Word and element pointing entries
— Start —

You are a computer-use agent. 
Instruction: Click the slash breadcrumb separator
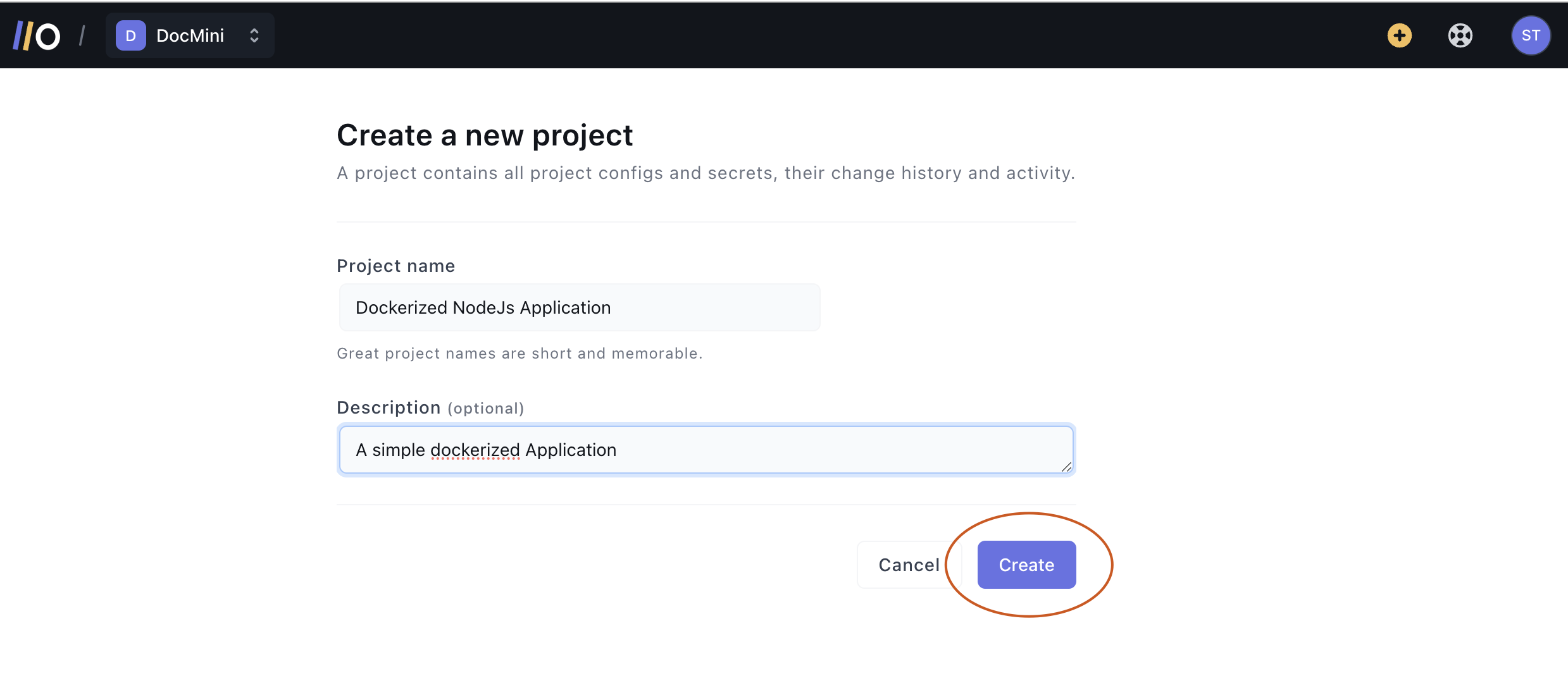[82, 36]
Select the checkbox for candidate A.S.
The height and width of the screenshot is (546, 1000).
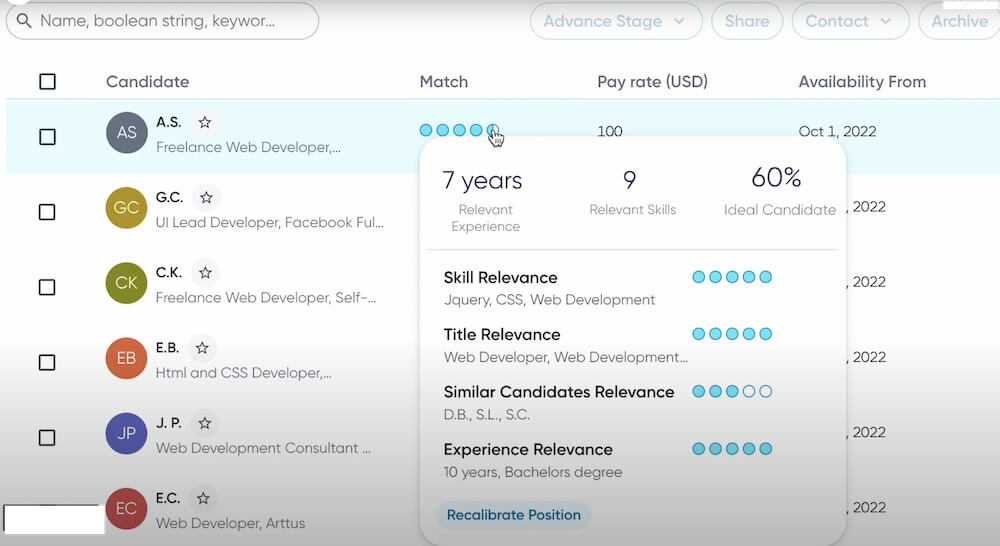47,136
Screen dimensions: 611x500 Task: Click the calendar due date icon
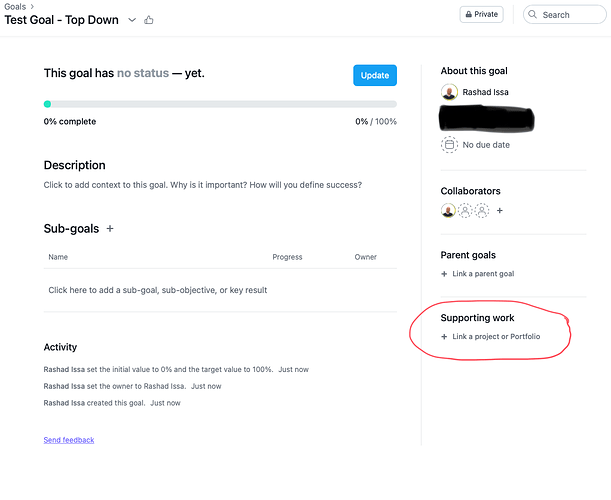point(449,145)
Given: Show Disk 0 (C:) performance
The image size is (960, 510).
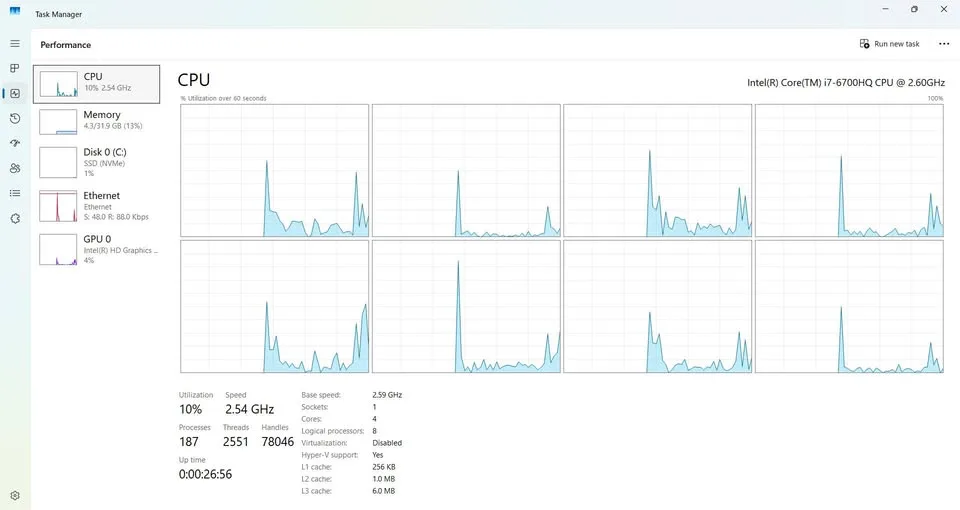Looking at the screenshot, I should point(97,162).
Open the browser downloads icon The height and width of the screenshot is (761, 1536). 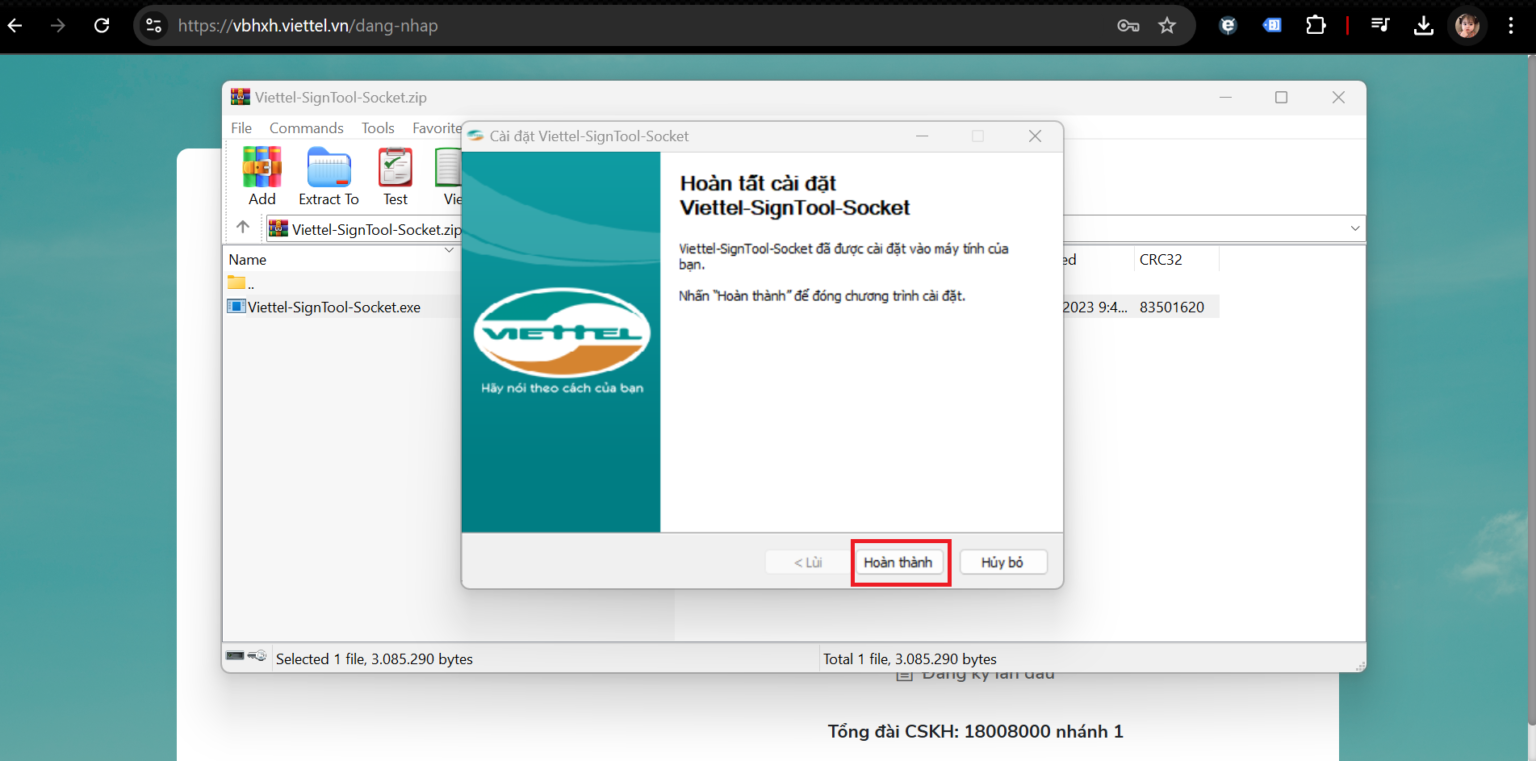point(1423,26)
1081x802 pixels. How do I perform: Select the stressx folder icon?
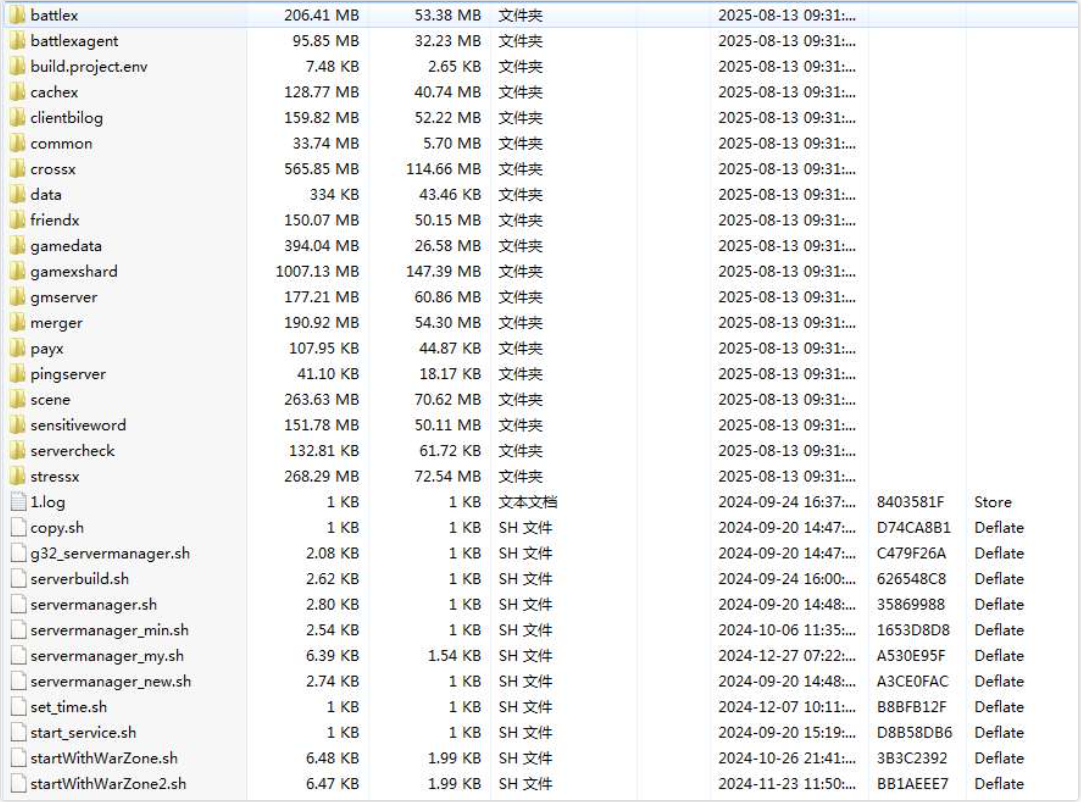(x=18, y=476)

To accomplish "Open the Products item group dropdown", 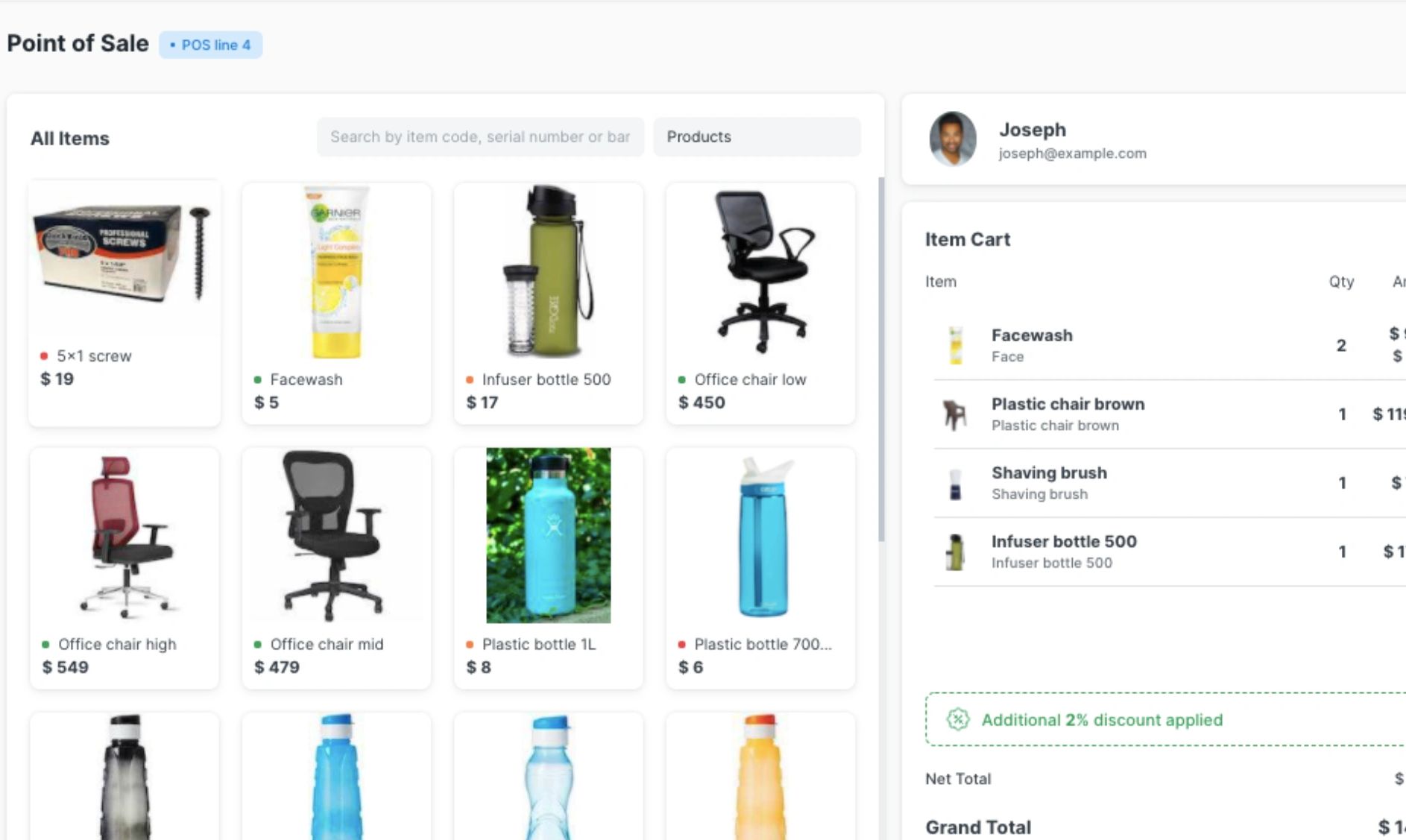I will [x=757, y=137].
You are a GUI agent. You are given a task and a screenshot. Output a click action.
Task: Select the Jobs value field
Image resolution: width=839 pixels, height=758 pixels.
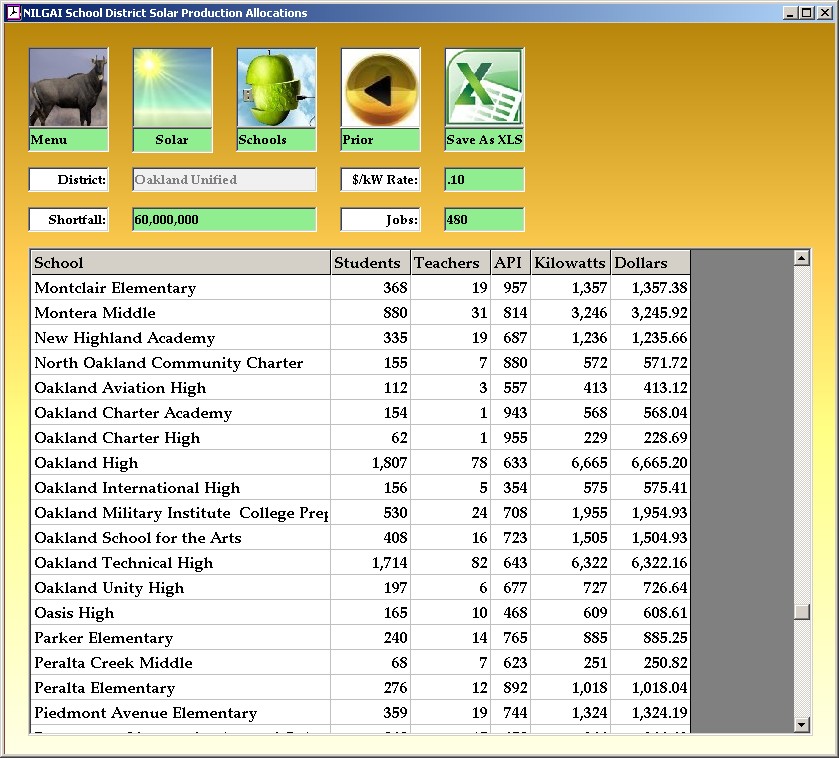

— End —

Work to complete
Return the lines of the records from the one containing "You are a GUI" through the end of the records, word for word, with the picture left out.

Full solution
You are a GUI agent. You are given a task and a screenshot. Output a click action.
Task: Select the Jobs value field
Image resolution: width=839 pixels, height=758 pixels.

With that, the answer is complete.